En el que, en diciembre, recorrer caminando en la noche el Bulevar de Sabana Grande era un ritual, las luces, los cafés con gente rara cantando cosas bonitas, la conversación (en la calle) con la familia de mi amiga de colegio que vivía allí nos hacía más divertida la noche y los papás compartían oportunidades buenas de trabajo.

En el que no había plantas eléctricas, ni tanques de agua de reserva, y la luz de las autopistas hasta nos encandilaba a veces.

En el que se colaboraba con las necesidades latinoamericanas cuando era imprescindible, sin falta, por amor, por VERDADERA solidaridad, sin afectar nuestra provisión de bienes y sin comprar alianzas estratégicas. Porque “¿cómo no vamos a hacerlo? ¡Teniendo tanto y yéndonos bien!”

En el que la mayor división social era entre los maracuchos “que son tan regionalistas, vale” y los caraqueños que se creen la gran vaina. O los magallaneros pegándole un grito a los caraquistas porque “ganaron de vainita y porque los dejamos”.

En el que el pabellón no se hacía a cada rato “para variar un poco”, y las hallacas casi siempre salían de más porque comprábamos el día antes demasiado ingrediente para lo planeado. Entonces se congelaban, y hasta agosto seguíamos alternándolas cuando nos acordábamos de que estaban ahí, con todo el menú disponible, y sabían igualito, porque ni la luz se había ido, ni alguno de los ingredientes estaba pasado.

En el que la caída del único imperio que se recordaba o se había deseado alguna vez era la del romano, o el azteca, o yo no sé…

En que éramos país rico, todavía con pobreza, pero con riqueza también de alma, de trabajo y de fe.
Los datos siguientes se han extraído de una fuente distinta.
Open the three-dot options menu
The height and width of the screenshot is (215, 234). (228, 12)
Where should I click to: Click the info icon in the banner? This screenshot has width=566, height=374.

En que los hijos salían de Venezuela o becados, o por una buena oportunidad de hacer un curso o un master, por unos nostálgicos meses, hasta cuando regresaban felices a su arepa, y a comprarse ropa nueva corriendo para el trabajo nuevo.

Y sí, “había una vez”… pero volverá a haberla, distinto, difícil de reconstruir, más necesitado de reeducación y de justicia, pero volverá.

“El pesimista se queja del viento; el optimista espera que cambie; el realista ajusta las velas.”